## WHAT YOU SHOULD DO
No pictures go in the copy. Restate, word for word, each line from the one containing "Open the 文件 menu" through the last line below.

*** PROVIDED ENTRIES ***

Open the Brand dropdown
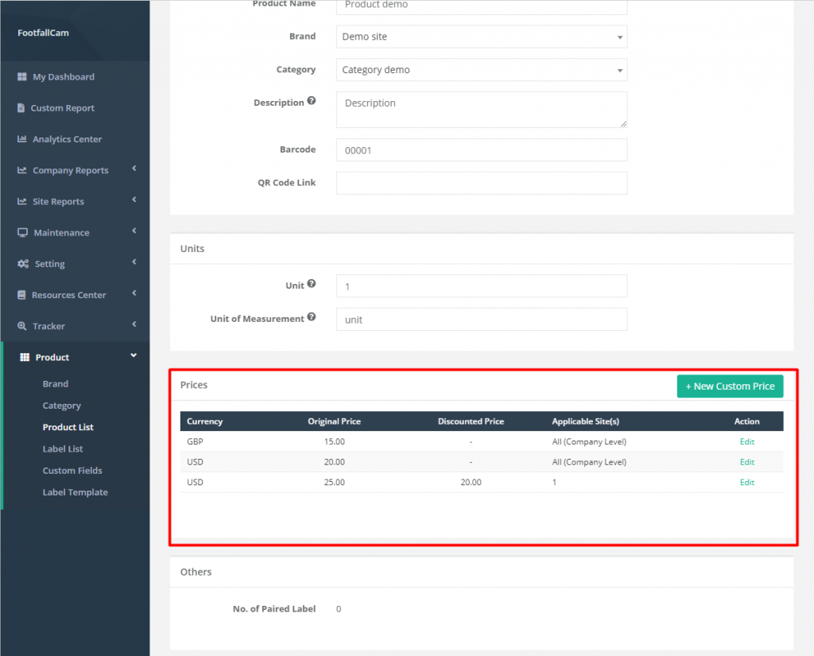tap(481, 37)
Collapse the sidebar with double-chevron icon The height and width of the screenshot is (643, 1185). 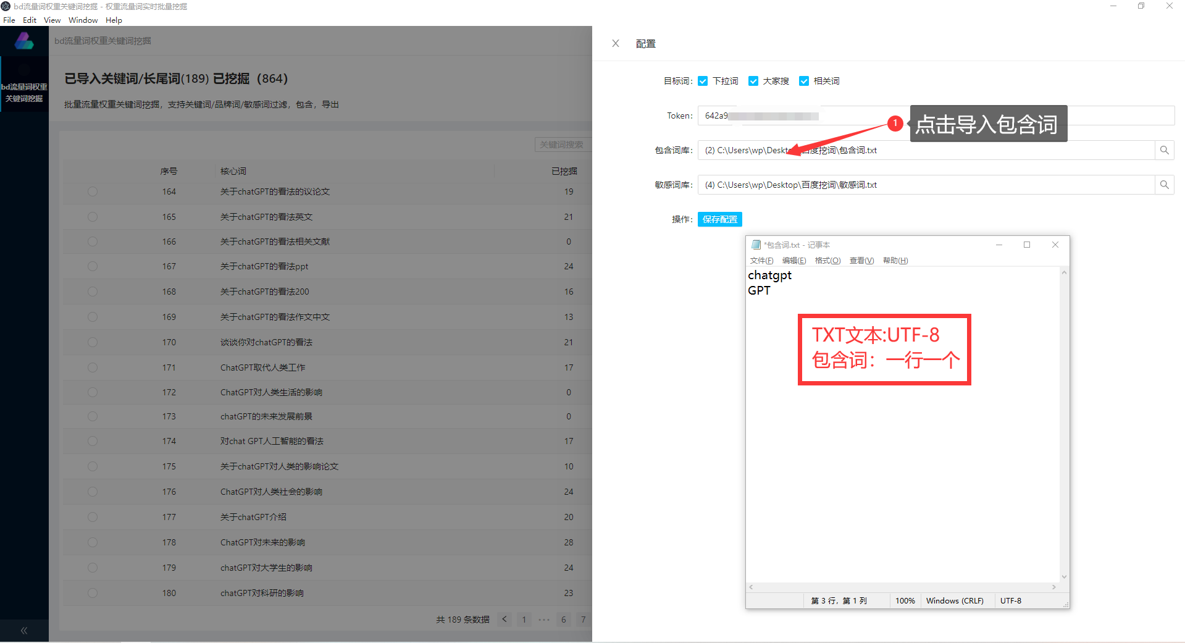24,630
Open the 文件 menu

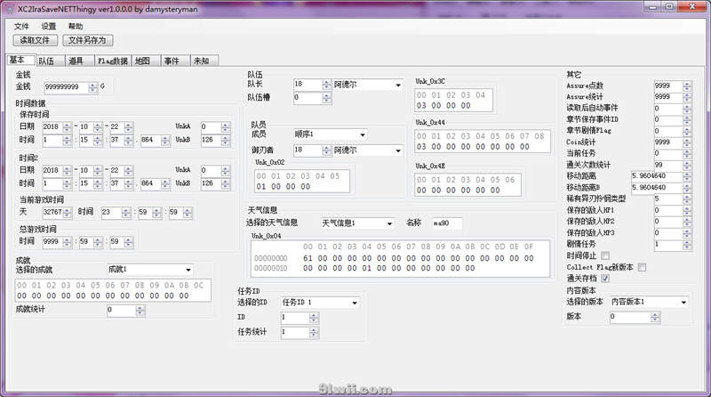point(21,27)
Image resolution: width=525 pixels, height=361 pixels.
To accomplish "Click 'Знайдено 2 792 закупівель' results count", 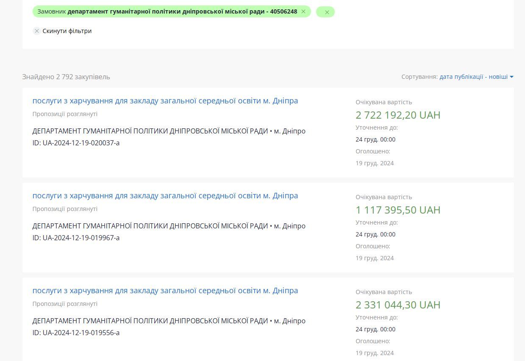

*** End of PROVIDED ENTRIES ***

## OUTPUT OF THE EXERCISE
Open the 文件 menu

point(21,27)
Image resolution: width=525 pixels, height=361 pixels.
To accomplish "Click 'Знайдено 2 792 закупівель' results count", 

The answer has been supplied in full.